Kaspersky research has found the availability of deepfake creation tools and services on darknet marketplaces. These services offer generative AI video creation for a variety of purposes, including fraud, blackmail, and stealing confidential data. According to the estimates by Kaspersky experts, prices per one minute of a deepfake video can be purchased for as little as $300.

There are also concerns across the continent when it comes to the significant divide around digital literacy amongst Internet users. According to the recent Kaspersky Business Digitisation Survey¹ 51% of employees surveyed in the Middle East, Turkiye and Africa (META) region said they could tell a deepfake from a real image, however in a test only 25%² could actually distinguish a real image from an AI-generated one. This puts organisations at risk given how employees are often the primary targets of phishing and other social engineering attacks.

For example, cybercriminals can create a fake video of a CEO requesting a wire transfer or authorising a payment, which can be used to steal corporate funds. Compromising videos or images of individuals can be created, which can be used to extort money or information from them.

“Despite the technology for creating high-quality deepfakes not being widely available yet, one of the most likely use cases that will come from this is to generate voices in real-time to impersonate someone. For example, a finance worker at a multinational firm was recently tricked into transferring $25 million to fraudsters because of deepfake technology posed as the company’s chief financial officer in a video conference call. Africa is not immune to this threat and it’s important to remember that deepfakes are a threat not only to businesses, but also to individual users - they spread misinformation, are used for scams, or to impersonate someone without consent – and are a growing cyberthreat to be protected from,” says Bethwel Opil.

For protection against the various threats posed by deepfakes, Kaspersky recommends people and businesses take the following actions:

·         Pay attention to suspicious calls. Employees need to be mindful of poor sound quality, an unnatural monotony of the ‘person’s’ voice, unintelligible speech, and extraneous noise.

·         Be aware of the key characteristics of deepfake videos. This includes jerky movement, shifts in lighting from one frame to the next, shifts in skin tone, lips poorly synchronised with speech, and poor lighting.
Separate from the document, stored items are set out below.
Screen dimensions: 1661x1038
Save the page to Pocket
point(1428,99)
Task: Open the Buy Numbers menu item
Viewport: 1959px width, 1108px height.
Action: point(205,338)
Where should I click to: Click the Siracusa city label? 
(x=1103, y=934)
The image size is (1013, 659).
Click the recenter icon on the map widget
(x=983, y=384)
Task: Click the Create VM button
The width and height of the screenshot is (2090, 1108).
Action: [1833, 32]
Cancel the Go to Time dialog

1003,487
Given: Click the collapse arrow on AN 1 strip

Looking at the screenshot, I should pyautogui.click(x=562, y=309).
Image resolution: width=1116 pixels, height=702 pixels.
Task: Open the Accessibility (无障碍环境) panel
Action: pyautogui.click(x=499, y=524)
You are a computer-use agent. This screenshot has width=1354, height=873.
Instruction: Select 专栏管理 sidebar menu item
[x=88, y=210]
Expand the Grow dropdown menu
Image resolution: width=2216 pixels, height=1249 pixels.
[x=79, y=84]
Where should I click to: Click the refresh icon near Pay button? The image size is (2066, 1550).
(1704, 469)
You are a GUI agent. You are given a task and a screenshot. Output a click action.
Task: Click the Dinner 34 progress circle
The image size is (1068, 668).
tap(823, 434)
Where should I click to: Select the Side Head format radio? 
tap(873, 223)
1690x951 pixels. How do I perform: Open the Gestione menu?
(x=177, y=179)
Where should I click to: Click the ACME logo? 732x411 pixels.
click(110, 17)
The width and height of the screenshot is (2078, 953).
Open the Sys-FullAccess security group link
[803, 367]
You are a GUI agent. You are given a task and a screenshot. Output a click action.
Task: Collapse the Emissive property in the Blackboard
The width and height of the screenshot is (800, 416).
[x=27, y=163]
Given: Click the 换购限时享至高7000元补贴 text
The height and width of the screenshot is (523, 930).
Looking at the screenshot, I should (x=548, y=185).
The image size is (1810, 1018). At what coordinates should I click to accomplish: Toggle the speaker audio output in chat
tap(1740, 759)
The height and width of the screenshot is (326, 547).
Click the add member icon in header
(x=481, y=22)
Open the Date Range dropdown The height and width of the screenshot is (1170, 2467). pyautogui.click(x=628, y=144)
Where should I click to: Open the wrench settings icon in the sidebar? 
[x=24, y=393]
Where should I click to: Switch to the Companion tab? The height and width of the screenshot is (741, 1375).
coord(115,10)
·         Never make decisions based on emotions, and do not share details with anyone. It is always better to ask something that only that person might know or stop the call and double-check the information received through several channels. This is where the ‘trust but verify’ protocol is important.

·         Check and update the cybersecurity practices of the organisation.

·         A solution such as Kaspersky Threat Intelligence can assist keeping information security specialists up to date on the most recent developments in the deepfake game.

·         Companies should also strengthen the human firewall by ensuring their employees understand what deepfakes are, how they work, and the challenges they can pose. This can encompass ongoing awareness and education drives to teach employees how to spot a deepfake.